Grand succès public de Fellini, nouvelle étape dans son œuvre (le néoréalisme est loin derrière et la période baroque et iconoclaste a définitivement commencé), le Satyricon est une libre adaptation de Pétrone, avec beaucoup d'imagination fellinienne pour compléter l'œuvre inachevée.

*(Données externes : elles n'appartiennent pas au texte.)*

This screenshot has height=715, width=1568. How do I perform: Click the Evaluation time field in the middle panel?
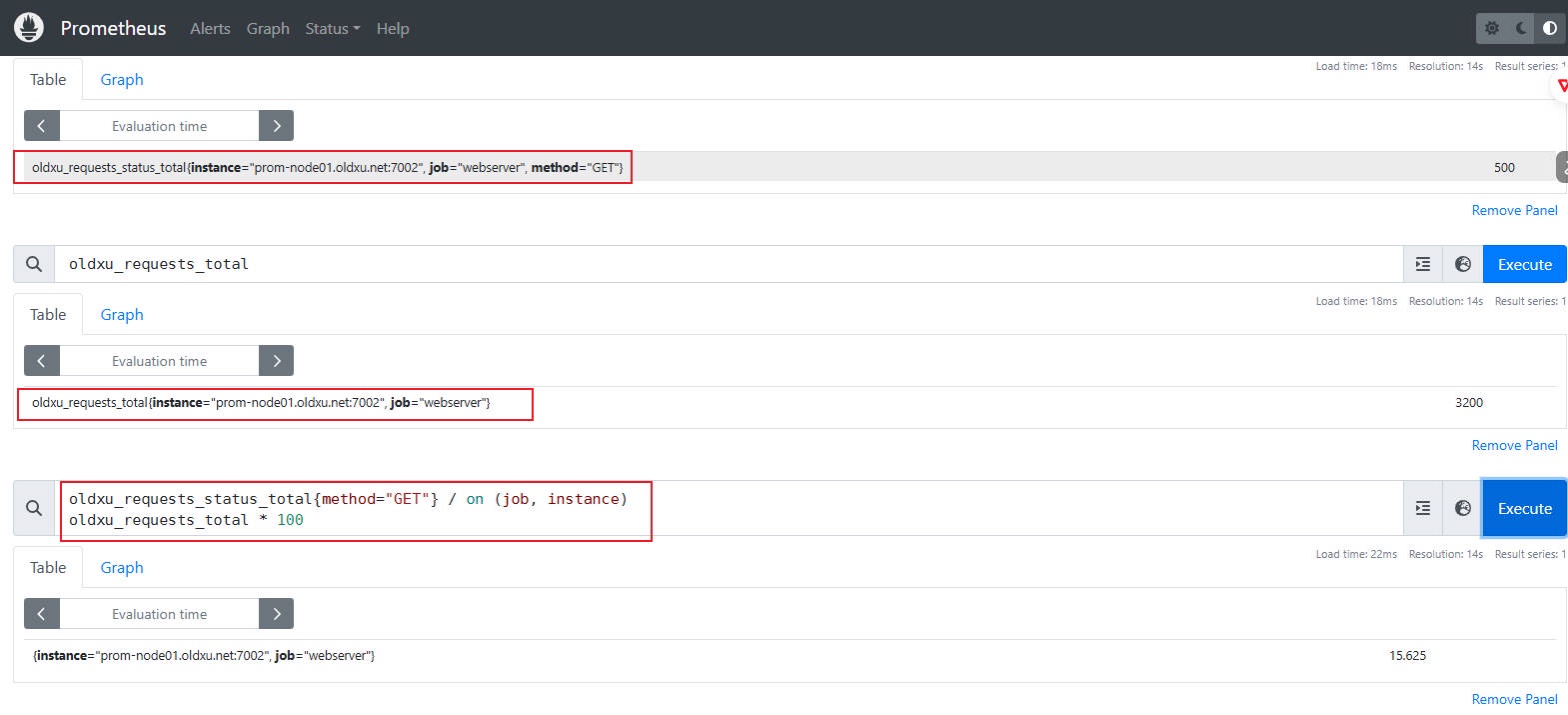(x=159, y=361)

Ce fut ce que l'on appelle un film "culte", surtout en 69, œuvre non moralisatrice mais plutôt miroir grossissant d'une époque et d'une génération décadente (lire le récit par Fellini lui-même de la première mondiale à l'American Square Garden, ça vaut des points) qui s'y reconnaît complaisamment. Il y a un côté "Les Romains de la décadence", le tableau de Thomas Couture, dans cette fascination qui vire à l'esthétisation : tout est baroque, loufoque à souhait, théâtral, magistral, brides lâchées d'une imagination débordante. Le film est, visuellement, d'une richesse colossale.

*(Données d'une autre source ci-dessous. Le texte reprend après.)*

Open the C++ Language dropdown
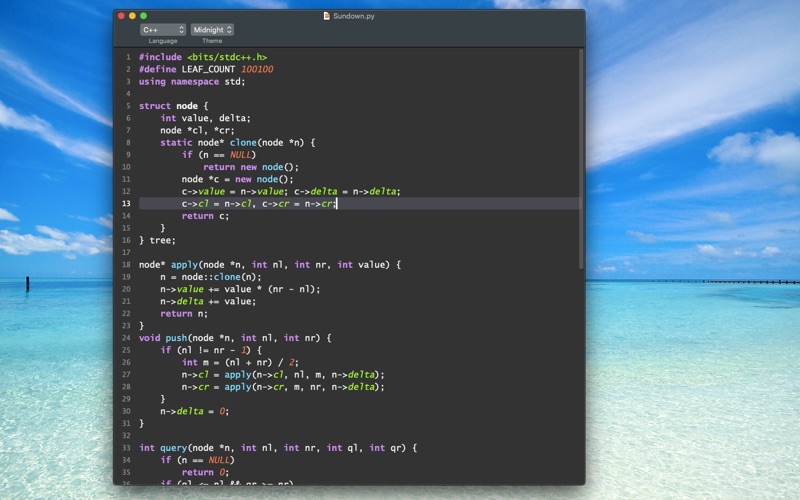The height and width of the screenshot is (500, 800). tap(163, 30)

La réalisateur voyait son film comme "un film de science-fiction sur le passé", tout en tissant des liens étroits avec l'époque contemporaine. L'impact est-il le même dans les années 2000 ? Pas vraiment, puisqu'il suffit d'allumer sa téloche pour voir vingt fois pire au bout de 30 secondes. Aussi les nouvelles générations y trouveront sans doute un certain ennui, car, comme son Casanova, Fellini a fait là un pur film d'esthète beaucoup plus qu'un film de scénariste.
Les aventures d'Encolpe, Ascylte et Giton resteront néanmoins gravées sur la stèle millénaire de l'histoire... et du cinéma.